It's another crazy night working the city's suicide hotline. They say it's always crazy this time of the year--the start of the new TV season. There's so much crap being put out there that it's only a matter of time that somebody goes a little crazy.

But I count my blessings. It's not like I work the morning lines. Those poor bastards--believe me, you don't want to be talking someone down from a bad Jerry Springer episode. And the soap fanatics, they'll try to blow their brains out if their favorite character is wearing the wrong ensemble, for chrissake. No, I like the night shift; you get the pathetic drunks, the lonely shut-ins, and the occasional Mad About You fan, but it's nothing I can't handle.

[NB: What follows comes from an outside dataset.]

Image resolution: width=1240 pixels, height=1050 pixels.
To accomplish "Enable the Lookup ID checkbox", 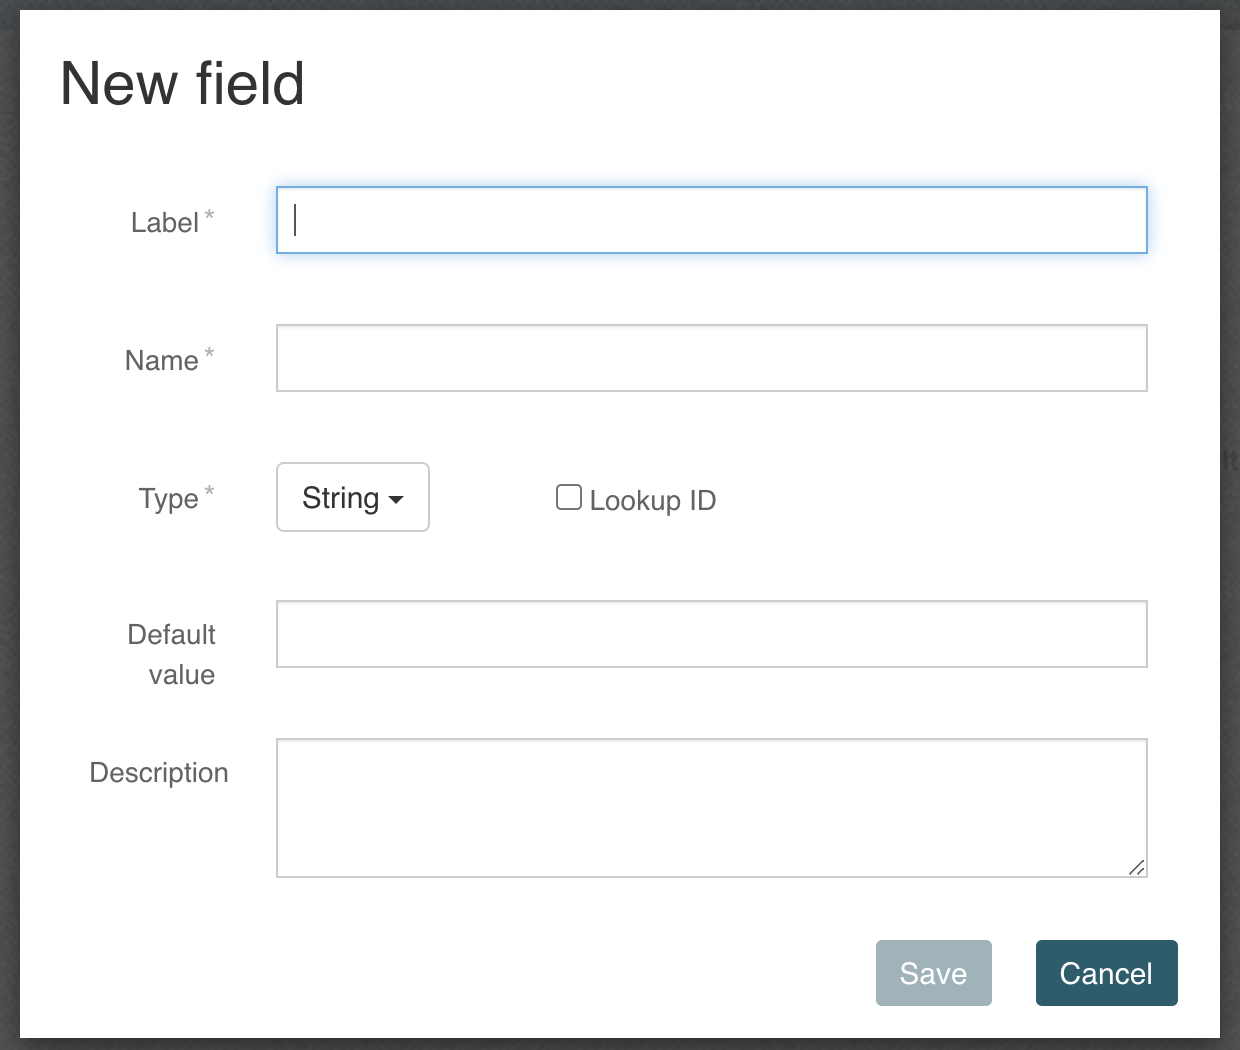I will (568, 496).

Tonight, however, we're all on edge. Dellaventura premieres tonight, and we've heard the early word: Bad. TV critics from Podunkville to Metropolis have blasted the show. Hell, even the chimp from TV Guide held a press conference. I knew I was in for a long night. This was the kind of show that got people killed.

"Be on your game tonight, people!" Larry, my supervisor barks. "This show stinks of death."

I get all my tools together: A bible, a book of quotes, and a TV Guide. The way I work is simple. I tell people to "sleep on it" and wait until tomorrow, or at the least turn the goddamned channel. Some of the crazier ones want you to tell them that you love them before they choose life. I suspect some people call just for that. But I don't judge. All I do is hope they get a good night's rest and feel better in the morning. That's what they pay me for.

So there I am, sitting in my cubicle drinking coffee while Larry chain smokes, eyeing the TV when Dellaventura comes on. "Christ," Larry mutters. It's on, I think, and warily eye the phone lines.

"How long?" I ask Larry.

"You'd be surprised" he says. "Remember Chicken Soup?"

"Jackie Mason's old show."

"Thirty seconds and some guy calls saying he wants to hang himself."

"Thirty seconds? That's the opening credits, maybe!"

"I know... "

"So what happened?"

"He hung himself."

"Christ."

"Y'know when I gave my report to the department shrinks, they ruled it a clean suicide. But I'll always think of it as murder."

"Oh come on, the show wasn't that bad!" I say.

Larry stares at me with a crazed glint in his eye.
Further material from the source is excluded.